Reproduce verbatim the records below from the line containing "This screenshot has height=600, width=391." through the line containing "Click the humidity", including both of those lines.

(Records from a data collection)

============

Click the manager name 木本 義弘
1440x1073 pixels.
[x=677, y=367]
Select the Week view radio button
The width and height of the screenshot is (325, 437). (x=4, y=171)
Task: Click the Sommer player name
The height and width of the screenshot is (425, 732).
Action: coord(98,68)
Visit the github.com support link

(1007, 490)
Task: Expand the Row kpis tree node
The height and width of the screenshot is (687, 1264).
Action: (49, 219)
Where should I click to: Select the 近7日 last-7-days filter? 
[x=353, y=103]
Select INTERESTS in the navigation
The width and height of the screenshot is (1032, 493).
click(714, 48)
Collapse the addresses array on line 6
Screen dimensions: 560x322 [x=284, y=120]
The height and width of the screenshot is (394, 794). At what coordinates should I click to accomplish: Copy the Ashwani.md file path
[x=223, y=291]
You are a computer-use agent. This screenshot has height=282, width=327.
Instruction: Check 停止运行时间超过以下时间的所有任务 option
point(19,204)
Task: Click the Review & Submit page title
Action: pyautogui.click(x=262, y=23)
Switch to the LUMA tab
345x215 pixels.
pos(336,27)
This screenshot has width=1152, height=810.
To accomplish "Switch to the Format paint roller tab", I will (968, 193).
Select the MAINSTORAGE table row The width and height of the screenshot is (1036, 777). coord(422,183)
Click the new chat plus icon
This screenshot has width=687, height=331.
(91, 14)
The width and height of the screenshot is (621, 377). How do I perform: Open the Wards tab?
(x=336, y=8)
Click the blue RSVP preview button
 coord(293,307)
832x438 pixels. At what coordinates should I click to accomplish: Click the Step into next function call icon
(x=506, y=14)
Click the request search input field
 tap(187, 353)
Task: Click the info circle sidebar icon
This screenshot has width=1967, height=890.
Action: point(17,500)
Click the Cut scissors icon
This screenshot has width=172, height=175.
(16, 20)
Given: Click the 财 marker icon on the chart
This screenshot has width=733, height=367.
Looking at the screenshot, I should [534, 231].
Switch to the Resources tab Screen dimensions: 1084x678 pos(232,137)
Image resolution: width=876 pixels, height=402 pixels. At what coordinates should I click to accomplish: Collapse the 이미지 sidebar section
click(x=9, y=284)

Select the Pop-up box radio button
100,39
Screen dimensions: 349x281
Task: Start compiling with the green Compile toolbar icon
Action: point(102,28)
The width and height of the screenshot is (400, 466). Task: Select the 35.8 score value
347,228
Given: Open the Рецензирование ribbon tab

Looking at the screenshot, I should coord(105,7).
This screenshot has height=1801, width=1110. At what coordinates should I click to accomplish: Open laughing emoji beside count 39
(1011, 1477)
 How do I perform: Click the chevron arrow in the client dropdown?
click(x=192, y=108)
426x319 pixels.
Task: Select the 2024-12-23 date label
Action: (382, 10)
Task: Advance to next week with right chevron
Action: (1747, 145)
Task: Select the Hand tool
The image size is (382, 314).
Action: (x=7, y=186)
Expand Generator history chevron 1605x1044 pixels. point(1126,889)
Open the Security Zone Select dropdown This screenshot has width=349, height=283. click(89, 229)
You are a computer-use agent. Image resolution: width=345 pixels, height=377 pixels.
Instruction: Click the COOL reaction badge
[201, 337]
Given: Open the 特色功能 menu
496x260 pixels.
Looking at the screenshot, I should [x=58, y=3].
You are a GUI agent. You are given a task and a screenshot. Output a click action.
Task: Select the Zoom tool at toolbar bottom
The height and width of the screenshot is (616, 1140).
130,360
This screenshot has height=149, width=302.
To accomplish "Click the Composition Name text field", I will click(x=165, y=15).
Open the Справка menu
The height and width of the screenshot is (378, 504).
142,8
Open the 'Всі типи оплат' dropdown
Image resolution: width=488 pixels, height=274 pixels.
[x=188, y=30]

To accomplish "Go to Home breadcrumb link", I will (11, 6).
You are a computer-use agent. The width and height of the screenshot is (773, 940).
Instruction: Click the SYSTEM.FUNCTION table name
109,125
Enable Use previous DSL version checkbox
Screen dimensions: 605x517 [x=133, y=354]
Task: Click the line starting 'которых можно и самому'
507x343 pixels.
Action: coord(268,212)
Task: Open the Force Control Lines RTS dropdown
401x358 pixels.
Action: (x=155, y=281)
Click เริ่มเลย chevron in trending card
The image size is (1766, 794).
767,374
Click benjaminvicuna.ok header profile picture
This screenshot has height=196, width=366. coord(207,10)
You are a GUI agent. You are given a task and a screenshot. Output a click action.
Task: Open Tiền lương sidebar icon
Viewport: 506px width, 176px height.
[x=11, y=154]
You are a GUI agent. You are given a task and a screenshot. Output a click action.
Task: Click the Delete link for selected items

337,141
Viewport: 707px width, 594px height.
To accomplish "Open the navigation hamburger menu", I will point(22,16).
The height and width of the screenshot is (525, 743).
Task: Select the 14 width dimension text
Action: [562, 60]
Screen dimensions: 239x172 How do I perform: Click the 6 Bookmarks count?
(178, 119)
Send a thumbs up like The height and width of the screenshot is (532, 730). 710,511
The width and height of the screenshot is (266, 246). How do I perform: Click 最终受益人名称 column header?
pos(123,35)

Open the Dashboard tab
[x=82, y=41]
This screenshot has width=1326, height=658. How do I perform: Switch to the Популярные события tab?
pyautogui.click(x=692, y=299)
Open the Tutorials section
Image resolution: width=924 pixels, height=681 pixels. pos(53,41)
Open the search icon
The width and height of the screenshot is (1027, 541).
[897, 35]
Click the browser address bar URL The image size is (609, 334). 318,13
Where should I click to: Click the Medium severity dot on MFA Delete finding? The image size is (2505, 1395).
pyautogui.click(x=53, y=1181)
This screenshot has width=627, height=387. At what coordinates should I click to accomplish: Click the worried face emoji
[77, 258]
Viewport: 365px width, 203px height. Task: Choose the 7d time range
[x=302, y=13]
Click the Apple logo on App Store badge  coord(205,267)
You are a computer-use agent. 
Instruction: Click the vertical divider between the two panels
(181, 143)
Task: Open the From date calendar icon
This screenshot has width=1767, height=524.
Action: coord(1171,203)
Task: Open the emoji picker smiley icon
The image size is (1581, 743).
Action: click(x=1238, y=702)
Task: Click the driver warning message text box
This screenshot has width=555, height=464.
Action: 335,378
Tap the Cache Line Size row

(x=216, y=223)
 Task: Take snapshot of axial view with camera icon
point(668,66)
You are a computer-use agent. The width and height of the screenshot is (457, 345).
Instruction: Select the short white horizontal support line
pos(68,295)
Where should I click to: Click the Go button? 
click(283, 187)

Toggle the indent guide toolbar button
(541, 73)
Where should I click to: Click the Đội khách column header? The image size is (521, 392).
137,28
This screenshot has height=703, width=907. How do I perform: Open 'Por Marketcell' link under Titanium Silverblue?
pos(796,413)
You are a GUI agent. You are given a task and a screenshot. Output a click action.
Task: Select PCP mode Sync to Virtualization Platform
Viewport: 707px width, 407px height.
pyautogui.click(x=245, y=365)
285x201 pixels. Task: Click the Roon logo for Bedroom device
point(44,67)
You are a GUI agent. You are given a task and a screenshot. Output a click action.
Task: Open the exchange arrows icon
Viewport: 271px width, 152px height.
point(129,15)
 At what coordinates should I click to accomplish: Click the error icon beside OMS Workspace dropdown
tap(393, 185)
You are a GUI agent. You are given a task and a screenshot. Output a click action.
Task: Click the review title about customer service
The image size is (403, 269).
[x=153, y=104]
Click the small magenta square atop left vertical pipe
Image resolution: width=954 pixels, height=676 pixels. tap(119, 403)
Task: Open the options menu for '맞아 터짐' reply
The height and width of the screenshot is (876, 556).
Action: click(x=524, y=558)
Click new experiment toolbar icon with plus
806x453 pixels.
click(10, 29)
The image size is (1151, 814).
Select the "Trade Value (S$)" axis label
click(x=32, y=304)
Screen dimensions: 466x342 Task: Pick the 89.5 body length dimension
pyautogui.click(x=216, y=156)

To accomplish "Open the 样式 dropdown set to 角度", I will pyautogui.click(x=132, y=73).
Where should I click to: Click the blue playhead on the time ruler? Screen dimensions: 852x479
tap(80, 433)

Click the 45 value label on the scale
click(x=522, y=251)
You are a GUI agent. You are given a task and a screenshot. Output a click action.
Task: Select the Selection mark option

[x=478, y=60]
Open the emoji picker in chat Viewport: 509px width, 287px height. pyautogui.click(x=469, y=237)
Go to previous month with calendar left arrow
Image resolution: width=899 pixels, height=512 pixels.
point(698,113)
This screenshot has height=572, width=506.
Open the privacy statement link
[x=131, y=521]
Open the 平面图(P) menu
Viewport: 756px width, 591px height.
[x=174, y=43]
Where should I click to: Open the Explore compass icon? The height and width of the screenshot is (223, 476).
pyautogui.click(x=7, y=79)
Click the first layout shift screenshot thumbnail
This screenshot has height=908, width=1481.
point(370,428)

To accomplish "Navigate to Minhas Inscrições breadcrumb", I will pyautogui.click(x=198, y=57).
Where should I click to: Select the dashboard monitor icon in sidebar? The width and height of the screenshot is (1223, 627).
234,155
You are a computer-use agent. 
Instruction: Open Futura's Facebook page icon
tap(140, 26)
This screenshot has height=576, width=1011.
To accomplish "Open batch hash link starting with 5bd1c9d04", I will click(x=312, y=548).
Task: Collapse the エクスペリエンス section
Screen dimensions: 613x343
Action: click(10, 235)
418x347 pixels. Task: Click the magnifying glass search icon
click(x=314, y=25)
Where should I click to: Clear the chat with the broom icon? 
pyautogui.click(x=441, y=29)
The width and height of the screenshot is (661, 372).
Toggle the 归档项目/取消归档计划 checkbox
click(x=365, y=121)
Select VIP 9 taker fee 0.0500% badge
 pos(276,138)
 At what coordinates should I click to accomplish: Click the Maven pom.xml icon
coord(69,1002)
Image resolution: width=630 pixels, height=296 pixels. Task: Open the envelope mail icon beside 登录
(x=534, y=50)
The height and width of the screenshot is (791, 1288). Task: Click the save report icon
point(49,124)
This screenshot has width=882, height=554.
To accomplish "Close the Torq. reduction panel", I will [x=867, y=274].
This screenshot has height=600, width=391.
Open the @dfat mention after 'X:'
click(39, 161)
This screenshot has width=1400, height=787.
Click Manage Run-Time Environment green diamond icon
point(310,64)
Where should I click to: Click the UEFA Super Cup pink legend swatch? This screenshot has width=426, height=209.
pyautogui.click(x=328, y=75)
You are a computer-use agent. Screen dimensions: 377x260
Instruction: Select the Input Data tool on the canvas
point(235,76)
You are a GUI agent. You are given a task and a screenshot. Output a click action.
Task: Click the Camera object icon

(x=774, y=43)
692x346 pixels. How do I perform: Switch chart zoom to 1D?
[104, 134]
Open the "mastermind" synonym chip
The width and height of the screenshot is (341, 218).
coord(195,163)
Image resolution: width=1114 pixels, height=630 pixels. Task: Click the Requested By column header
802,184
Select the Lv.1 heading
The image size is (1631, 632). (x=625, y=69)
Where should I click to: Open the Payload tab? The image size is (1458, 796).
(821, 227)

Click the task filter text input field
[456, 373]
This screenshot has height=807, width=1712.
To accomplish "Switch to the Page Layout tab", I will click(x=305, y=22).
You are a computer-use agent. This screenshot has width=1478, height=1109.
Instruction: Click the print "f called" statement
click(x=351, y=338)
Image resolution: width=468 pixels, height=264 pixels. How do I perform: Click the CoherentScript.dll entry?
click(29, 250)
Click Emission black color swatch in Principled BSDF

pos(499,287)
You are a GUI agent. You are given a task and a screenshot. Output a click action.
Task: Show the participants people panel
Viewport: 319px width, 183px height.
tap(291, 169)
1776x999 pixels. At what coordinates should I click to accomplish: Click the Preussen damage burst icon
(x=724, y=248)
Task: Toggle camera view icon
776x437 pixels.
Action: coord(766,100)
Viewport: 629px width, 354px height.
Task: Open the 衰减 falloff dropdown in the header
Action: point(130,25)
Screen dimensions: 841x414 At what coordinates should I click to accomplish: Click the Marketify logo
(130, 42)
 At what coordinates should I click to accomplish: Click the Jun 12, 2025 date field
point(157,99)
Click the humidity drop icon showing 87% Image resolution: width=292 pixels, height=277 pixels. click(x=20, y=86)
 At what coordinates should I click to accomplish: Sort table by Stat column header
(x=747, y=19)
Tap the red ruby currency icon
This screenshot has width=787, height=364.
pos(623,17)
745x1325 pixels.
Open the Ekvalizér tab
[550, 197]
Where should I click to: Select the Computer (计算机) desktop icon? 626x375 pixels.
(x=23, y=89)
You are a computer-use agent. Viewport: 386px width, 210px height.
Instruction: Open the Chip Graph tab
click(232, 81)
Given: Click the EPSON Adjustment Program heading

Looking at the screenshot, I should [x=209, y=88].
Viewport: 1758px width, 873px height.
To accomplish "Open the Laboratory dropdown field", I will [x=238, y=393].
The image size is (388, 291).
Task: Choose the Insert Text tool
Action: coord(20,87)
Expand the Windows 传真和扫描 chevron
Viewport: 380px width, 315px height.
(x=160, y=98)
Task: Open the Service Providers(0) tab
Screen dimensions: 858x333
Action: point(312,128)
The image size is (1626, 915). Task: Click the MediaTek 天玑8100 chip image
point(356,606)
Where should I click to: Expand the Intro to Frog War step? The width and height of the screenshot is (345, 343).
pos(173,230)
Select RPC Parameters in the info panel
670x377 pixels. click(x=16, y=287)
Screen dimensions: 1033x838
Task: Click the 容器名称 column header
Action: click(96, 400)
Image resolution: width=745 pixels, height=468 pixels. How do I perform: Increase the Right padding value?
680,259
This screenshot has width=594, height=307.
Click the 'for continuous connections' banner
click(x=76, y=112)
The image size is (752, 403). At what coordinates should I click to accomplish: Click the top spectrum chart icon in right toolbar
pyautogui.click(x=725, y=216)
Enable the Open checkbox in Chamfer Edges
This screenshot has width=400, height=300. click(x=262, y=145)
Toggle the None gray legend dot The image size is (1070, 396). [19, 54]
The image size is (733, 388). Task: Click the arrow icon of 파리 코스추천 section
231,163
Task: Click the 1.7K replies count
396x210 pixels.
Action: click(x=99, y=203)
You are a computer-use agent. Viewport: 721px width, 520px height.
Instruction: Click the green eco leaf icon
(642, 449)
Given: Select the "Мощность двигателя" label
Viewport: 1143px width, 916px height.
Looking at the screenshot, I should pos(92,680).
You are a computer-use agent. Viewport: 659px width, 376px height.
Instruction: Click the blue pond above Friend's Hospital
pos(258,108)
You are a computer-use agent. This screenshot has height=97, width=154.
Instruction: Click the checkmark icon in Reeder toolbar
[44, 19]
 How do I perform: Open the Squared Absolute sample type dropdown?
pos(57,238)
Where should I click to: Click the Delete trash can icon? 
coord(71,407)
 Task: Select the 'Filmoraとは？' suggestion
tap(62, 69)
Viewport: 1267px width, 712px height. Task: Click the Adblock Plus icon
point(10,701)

============

# Expected answer
This screenshot has height=600, width=391.
Open the @dfat mention after 'X:'
click(39, 161)
This screenshot has width=1400, height=787.
Click Manage Run-Time Environment green diamond icon
point(310,64)
Where should I click to: Click the UEFA Super Cup pink legend swatch? This screenshot has width=426, height=209.
pyautogui.click(x=328, y=75)
You are a computer-use agent. Screen dimensions: 377x260
Instruction: Select the Input Data tool on the canvas
point(235,76)
You are a GUI agent. You are given a task and a screenshot. Output a click action.
Task: Click the Camera object icon

(x=774, y=43)
692x346 pixels. How do I perform: Switch chart zoom to 1D?
[104, 134]
Open the "mastermind" synonym chip
The width and height of the screenshot is (341, 218).
coord(195,163)
Image resolution: width=1114 pixels, height=630 pixels. Task: Click the Requested By column header
802,184
Select the Lv.1 heading
The image size is (1631, 632). (x=625, y=69)
Where should I click to: Open the Payload tab? The image size is (1458, 796).
(821, 227)

Click the task filter text input field
[456, 373]
This screenshot has height=807, width=1712.
To accomplish "Switch to the Page Layout tab", I will click(x=305, y=22).
You are a computer-use agent. This screenshot has width=1478, height=1109.
Instruction: Click the print "f called" statement
click(x=351, y=338)
Image resolution: width=468 pixels, height=264 pixels. How do I perform: Click the CoherentScript.dll entry?
click(29, 250)
Click Emission black color swatch in Principled BSDF

pos(499,287)
You are a GUI agent. You are given a task and a screenshot. Output a click action.
Task: Show the participants people panel
Viewport: 319px width, 183px height.
tap(291, 169)
1776x999 pixels. At what coordinates should I click to accomplish: Click the Preussen damage burst icon
(x=724, y=248)
Task: Toggle camera view icon
776x437 pixels.
Action: coord(766,100)
Viewport: 629px width, 354px height.
Task: Open the 衰减 falloff dropdown in the header
Action: point(130,25)
Screen dimensions: 841x414 At what coordinates should I click to accomplish: Click the Marketify logo
(130, 42)
 At what coordinates should I click to accomplish: Click the Jun 12, 2025 date field
point(157,99)
Click the humidity drop icon showing 87% Image resolution: width=292 pixels, height=277 pixels. click(x=20, y=86)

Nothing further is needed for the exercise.